你能不能帮她写一个 SQL query 来输出小美想要的结果呢?
参考:【LeetCode】626.换座位
创建seat表:
create table seat
(id integer(4) not null,
student varchar(128) not null,
primary key(id));
insert into seat values(1,'Abbot');
insert into seat values(2,'Doris');
insert into seat values(3,'Emerson');
insert into seat values(4,'Green');
insert into seat values(5,'Jemes');
解题思路:
- 所有偶数行前移1
- 所有奇数行后移1
- 最后一行为奇数行,不做移动
select p.id ,p.student
from(
select id-1 as id,student from seat where mod(id,2)=0
union
select id+1 as id,student from seat where mod(id,2)=1 and id != (select count(*) from seat)
union
select id,student from seat where id = (select count(*) from seat)
)as p
order by id;
练习三: 分数排名
编写一个 SQL 查询来实现分数排名。如果两个分数相同,则两个分数排名(Rank)相同。请注意,平分后的下一个名次应该是下一个连续的整数值。换句话说,名次之间不应该有“间隔”。
创建以下score表:
create table score
(Id integer(4) not null,
Score float(64,2) not null,
primary key(Id));
insert into score values(1,3.50);
insert into score values(2,3.65);
insert into score values(3,4.00);
insert into score values(4,3.85);
insert into score values(5,4.00);
insert into score values(6,3.65);
解题思路:
- 根据排序不跳过重复后的次序,故采用DENSE_RANK专用窗口函数
- 根据分数进行降序排序
select Score, DENSE_RANK() OVER (ORDER BY Score desc) AS Rank1
from score
练习四:连续出现的数字
编写一个 SQL 查询,查找所有至少连续出现三次的数字。
创建log表:
create table log
(Id integer(4) not null,
Num integer(4) not null,
primary key(Id));
insert into log values(1, 1);
insert into log values(2, 1);
insert into log values(3, 1);
insert into log values(4, 2);
insert into log values(5, 1);
insert into log values(6, 2);
insert into log values(7, 2);
解题思路:
- 由于需要查询连续三次出现的数字,故第一想法是采用窗口函数。
- 先查询出当前位置Num值,再依次查询出当前位置加1的值Num2与当前位置加2处的值Num3。
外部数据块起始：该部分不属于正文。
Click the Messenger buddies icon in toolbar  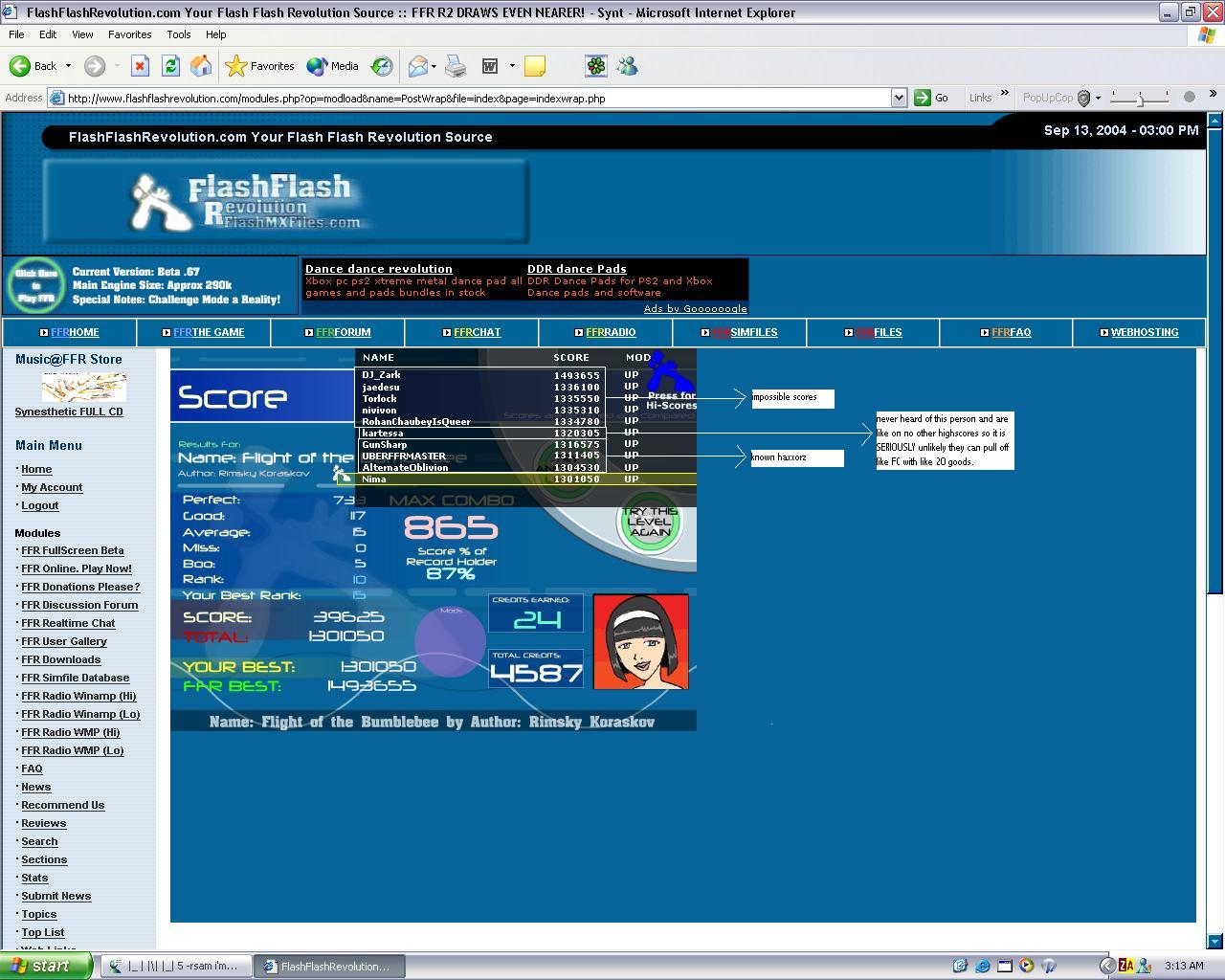[628, 66]
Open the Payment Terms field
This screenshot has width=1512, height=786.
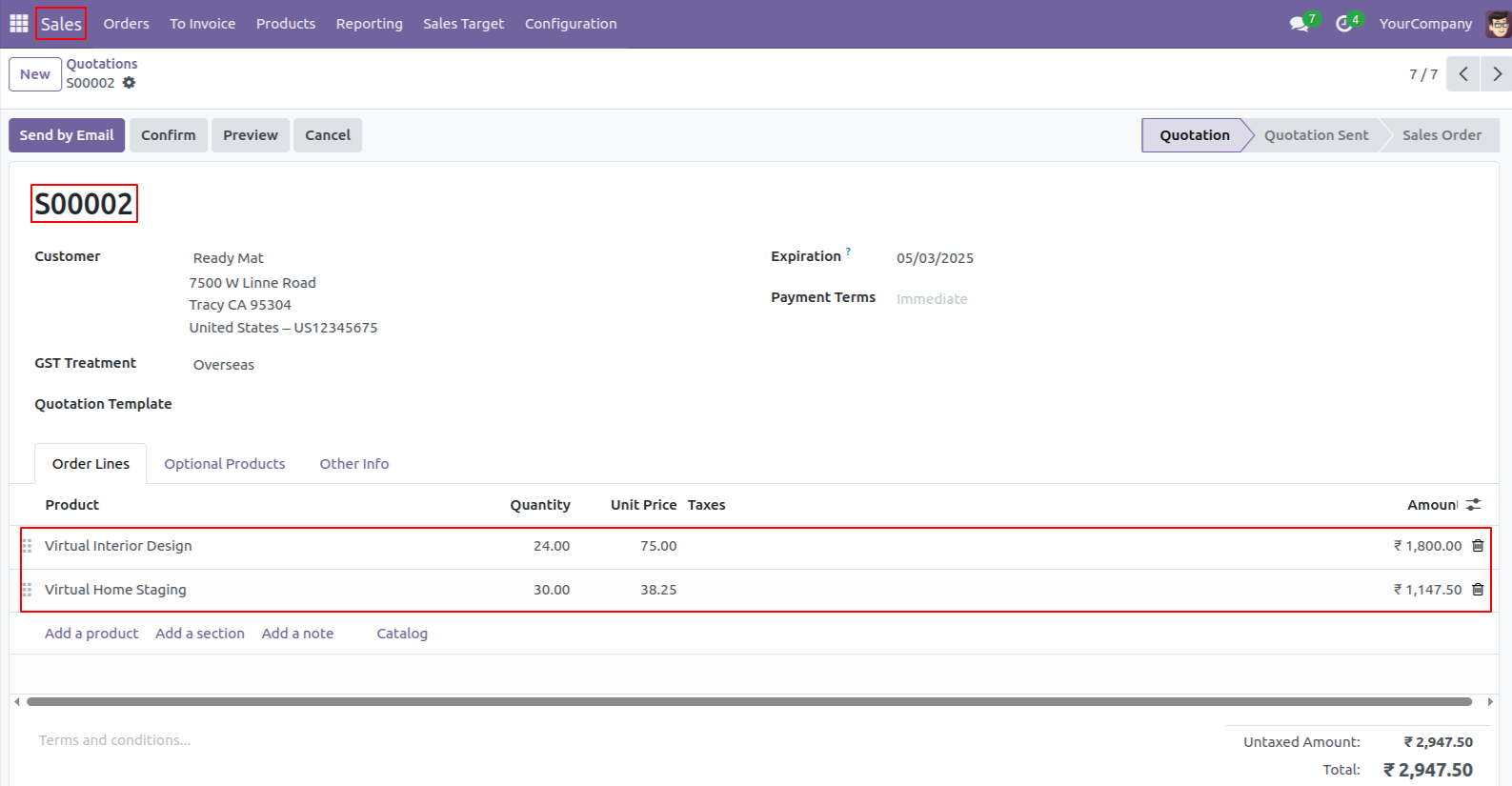click(1048, 299)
- 进行比较,当Num=Num2=Num3时,取出此时相等的Num值,即为至少连续出现三次的数字。
补充窗口函数的知识:MySQL操作实战(二):窗口函数
select p.Num as ConsecutiveNums
from (select Id,Num,
lead(Num,1) over ()as Num2,
lead(Num,2) over ()as Num3
from log)as p
where p.Num = p.Num2
and p.Num = p.Num3;
练习五:树节点
对于tree表,id是树节点的标识,p_id是其父节点的id。
创建表tree:
create table tree
(id integer(4) not null,
p_id integer(4),
primary key(id));
insert into tree values(1,null);
insert into tree values(2,1);
insert into tree values(3,1);
insert into tree values(4,2);
insert into tree values(5,2);
解题思路:
- 查询结果分三种情况,root、inner、leaf,故采用case查询语句
- 当父节点为空时,该节点为根节点root
- 当节点没有子节点,即不在p_id字段的节点,即为叶节点leaf
- 其它节点即为中间节点Inner
注:
not in 用法补充
如果 not in 后面跟的是子查询,子查询中只要包含一个 null 的返回值,则会造成 整个 not in 字句返回空值,查询不会返回任何结果。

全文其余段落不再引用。